Per prima cosa si dice che Dio è “la Verità”, nella sua “pienezza”.
–~«Dio è la Verità stessa», sia come “soggetto” che conosce sia come “oggetto” conosciuto, che in Lui si identificano. Già questo è sufficiente a rendere la Rivelazione incompatibile con il “relativismo epistemologico” secondo cui la verità non esiste, ma si danno solo “opinioni”; o se esiste essa è “inconoscibile”. Dio è la Verità e rivelando se stesso rivela la verità su se stesso agli uomini.
–~Si aggiunge, subito dopo, un elemento che introduce alla conoscenza della “natura trinitaria” di Dio, che è un solo Dio nella Sua natura e sostanza, in tre Persone, relazioni uguali per natura e distinte per il loro carattere nel relazionarsi. Si parla del Figlio («Il Figlio eterno di Dio, Sapienza incarnata, è stato inviato nel mondo “per rendere testimonianza alla Verità”»), in relazione al Padre che, pur non essendo qui nominato, è implicitamente presupposto essendoci il Figlio.
Questo è un dato assolutamente nuovo, che la ragione umana non è in grado di raggiungere da sola. Al più, nel pensiero greco, si può trovare un accenno alla bontà di Dio che è paterno con gli uomini, a somiglianza di un padre umano con i propri figli (cfr. Inno a Zeus di Cleante di Asso, qui sotto riportato).
INNO A ZEUS (CLEANTE DI ASSO – III SEC. A.C.)
«O più glorioso degli immortali, sotto mille nomi sempre onnipotente, Zeus, signore della natura, che con la legge governi ogni cosa, Salve.
Perché sei tu che i mortali han diritto d’invocare.
Da te infatti siamo nati, provvisti dell’imitazione che esercita la parola.
Soli tra tutti gli esseri che vivono e si muovono sulla terra. Così io ti celebrerò e senza sosta canterò la tua potenza.
È a te che tutto il nostro universo, girando attorno alla Terra, obbedisce ovunque lo conduci, e volentieri subisce la tua forza.
Così grande è lo strumento che tieni tra le tue mani invitte,
Il fulmine a due punte, fiammeggiante, eterno. Sotto i suoi colpi, tutto si rafferma.
Per suo mezzo reggi la Ragione universale, che attraverso tutte le cose circola, mista al grande astro e ai piccoli.
Grazie ad esso sei diventato così grande ed eccoti re sovrano attraverso i tempi.
Senza di te, o Dio, non si fa niente sulla terra.
Né nel divino etere del cielo, né nel mare, tranne che quel che ordiscono i malvagi nella loro follia.

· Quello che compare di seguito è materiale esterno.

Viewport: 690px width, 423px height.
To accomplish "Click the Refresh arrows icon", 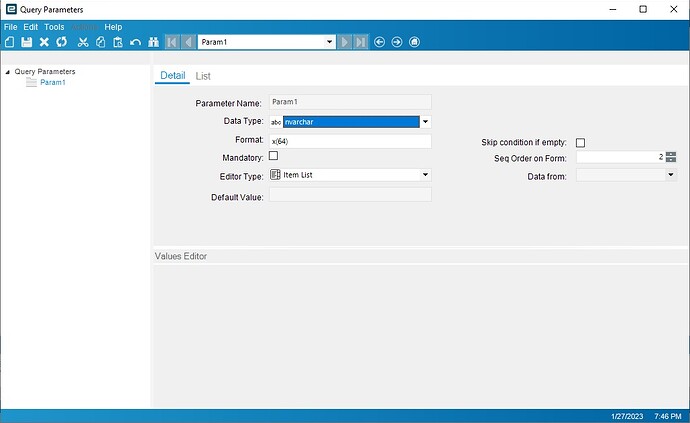I will coord(61,42).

Ma tu sai riportare gli estremi alla misura, ordinare quel che è senz’ordine, e i tuoi nemici ti divengono amici.
Perché tu hai armonizzato così bene insieme il bene e il male che vi è per ogni cosa una sola Ragione eterna, quella che fuggono e abbandonano i perversi tra i mortali.
Disgraziati, che desiderano senza sosta il possesso dei (pretesi) beni.
E non badano alla legge universale di Dio, né l’ascoltano, mentre, se le obbedissero con intelligenza avrebbero una nobile vita.
Da se stessi si gettano, insensati, da un male all’altro. Questi, spinti dall’ambizione, alla passione delle contese. Quelli, volti al guadagno, senza alcun principio.
Altri, sfrenati nella licenza e nei piaceri del corpo, (insaziabili) vanno da un male all’altro.
E fan di tutto perché succeda loro proprio il contrario di quel che desiderano.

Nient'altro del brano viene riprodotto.